Company Overview
Neosoma's mission is to transform brain cancer care through advanced, deep-learning-based tumor analytics.
Neosoma was founded in 2019 by neuro-oncologists, software veterans, and AI experts to solve fundamental problems in brain cancer care.
Brain cancer is a complex disease state, requiring a team of physicians across disciplines to determine the best course of treatment and continually monitor tumor response.
However, physicians do not have the right, critical information to make timely and confident treatment decisions, causing treatment changes and delays, wasted time and money, and unnecessary interventions, all of which lead to poor patient outcomes.

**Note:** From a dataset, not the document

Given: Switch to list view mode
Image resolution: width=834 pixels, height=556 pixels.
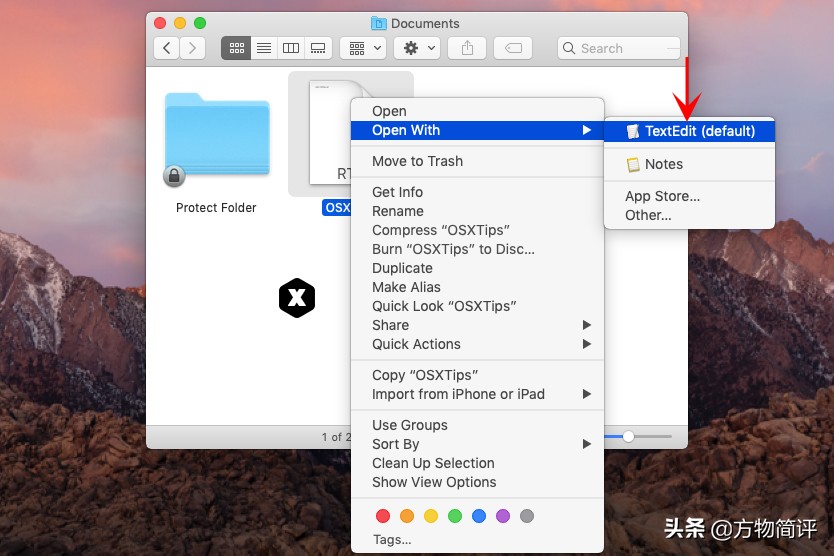Looking at the screenshot, I should (264, 48).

Neosoma solves these issues by providing neuro-oncology cancer teams and clinical trial sponsors with critical disease insights they do not have today.

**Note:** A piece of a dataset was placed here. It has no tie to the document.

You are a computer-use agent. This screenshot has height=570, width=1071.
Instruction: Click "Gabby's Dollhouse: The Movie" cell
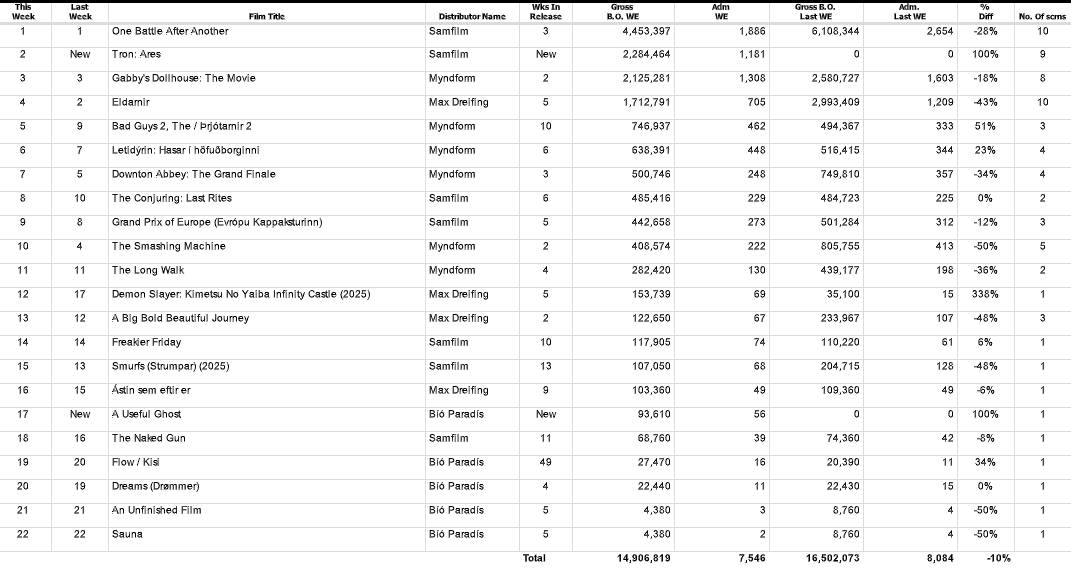click(x=183, y=78)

By focusing on first releasing into clinical practice a high-grade glioma tumor analysis module that is delivered through a highly-interoperable software platform used by the entire neuro-oncology department, Neosoma delivers immediate, critical value for treating teams and patients alike.
Our near-term product pipeline includes multiple additional tumor analysis modules for low-grade gliomas and brain metastases, along with advanced radiogenomics modules that are the subject of several pending grant applications and a provisional patent application, all delivered through scalable, centralized cloud architecture.
We have conducted extensive market research with neuro-oncology teams at sites across the US; our first product has been validated by UCLA's Brain Tumor Imaging Lab and is being used in three active clinical trials. We have filed a patent application for our core deep learning workflow technology; and we are targeting a near-term 510(k) filing with FDA, ready to begin commercialization in the US soon after, while advancing development of our pipeline.
Our goal is to become the clinical standard neuro-oncology care management platform, improving quality and efficiency of clinical decisions, clinical trials, and, most importantly, patient outcomes.